Blogging Time!

The longer I stay NED, the more insulated I feel from the reality of cancer. I’m also distanced from the reality of being a survivor, because my every waking moment isn’t consumed with cancer, anymore. I still think about it, at least once a day, but I’m also finishing my 5th semester of school. I’ve been writing two songs a week, for the last 12 weeks. Finals are coming up. I’ve been plagued with self doubt, and worry that I’m not good enough, lately. This is a delicious privilege, afforded only to those who don’t have to spend every day, trying not to die.

I’m getting too comfortable. I feel like a ticking clock, sometimes. I got up to perform in my Stage Performance Techniques class last week; I’d promised myself that I would be brave and honest, and tell the story behind my song, so that’s what I did.
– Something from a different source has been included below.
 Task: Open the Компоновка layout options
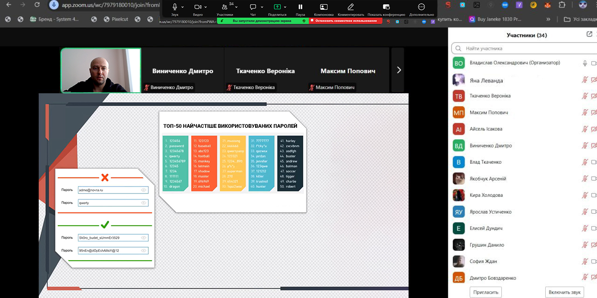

I stood in front of my entire class, and told them that I’d had stage 4 cancer, that it was really hard, that I’d gained a new perspective, and written a song about it.
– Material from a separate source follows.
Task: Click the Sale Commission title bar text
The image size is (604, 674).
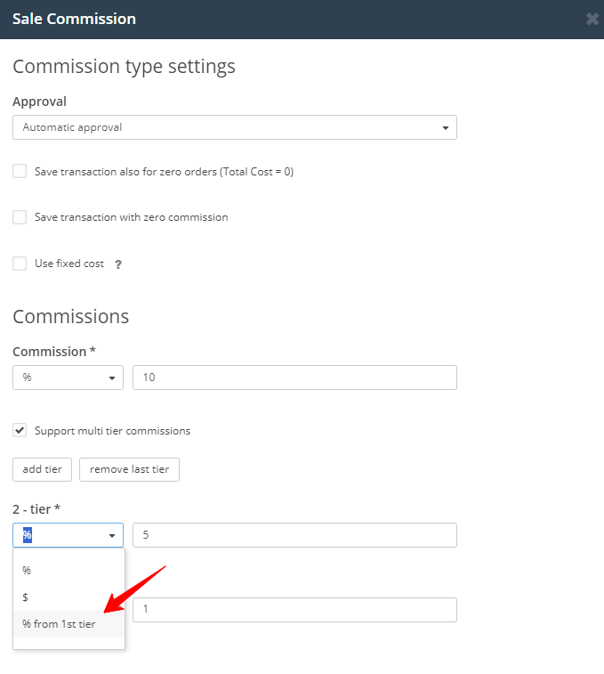Action: coord(74,19)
I thought it was the right environment for that kind of honesty. My teacher goes on and on and on about his airplane, his famous family, his friends at the Harvard Club, his money, and the death of his Mother. Another girl introduced her song, as one that her very ill Grandmother sang to her, when she was a child. She was on the verge of tears her whole performance, and I admired her guts and her honesty, and her willingness to be that vulnerable in front of us. I was honest and owned my vulnerability, in front of a room full of strangers. I sang and played well and, when I was done, my teacher told me that I’d made a mistake.
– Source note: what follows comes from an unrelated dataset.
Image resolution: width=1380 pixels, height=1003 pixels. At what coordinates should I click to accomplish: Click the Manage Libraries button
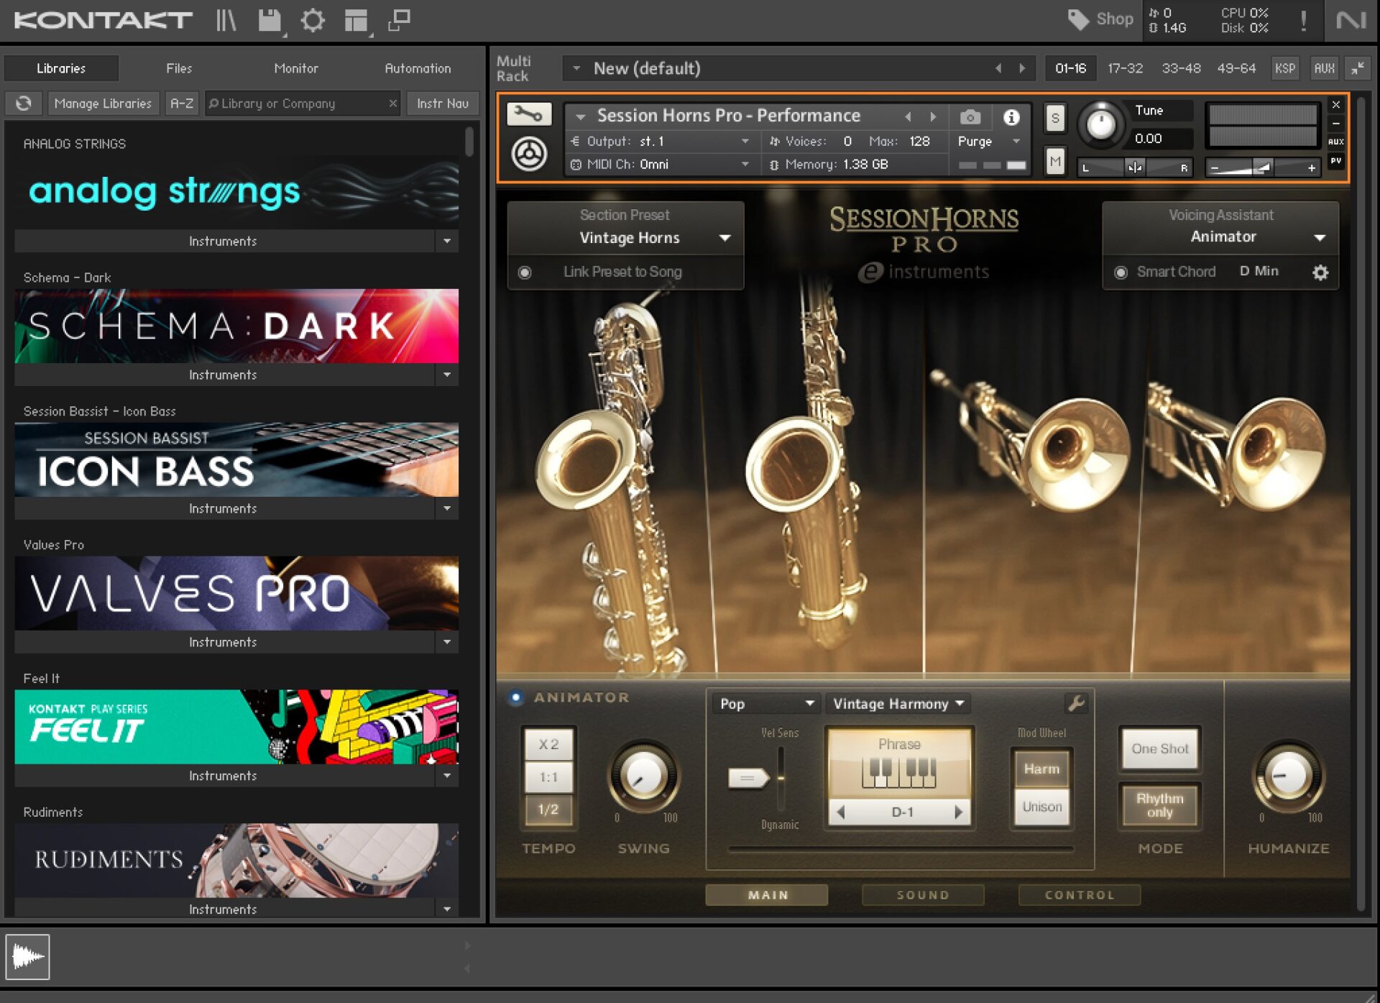pos(104,103)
“People may not want to hear that..start by telling people that you’re fine now…don’t ever be ‘sick’ in front of your audience…don’t make them feel like they need to ‘rescue’ you'”. Pages ripped from the “what not to say to a cancer survivor” playbook.

I felt conflicted and guilty, at first. How could I be so disconnected from both the “normal” world, and the house of horrors that is cancer treatment, that I’d lost sight of how traumatic it can be to receive this kind of information about someone you barely know? I thought about keeping my mouth shut about cancer, from now on, about editing the liner notes of my new album, and just not explaining the meaning of the title. Who am I kidding? Life is tough enough. Nobody signs up to hear about this stuff. Then it got more personal: the story is nothing, compared to how ugly and unsightly my scars are–on the outside and on the inside. How will anyone ever want to get close to me again?

Almost a week has passed since then, and every day my sad-flavored conflict has been replaced a little more with anger and indignance. I think my teacher was just ignorant. He didn’t understand how cruel and insensitive he was being. I’m not going to stop talking about what I went through. I owe that to the one person in the room, whose been through what I’ve been through, but who feels alone, because the masses tell her to be quiet, lest she disturb the good people of the world, with her pain and her trauma. Nobody should have to live like that. Carrying that burden alone is the worst kind of loneliness there is.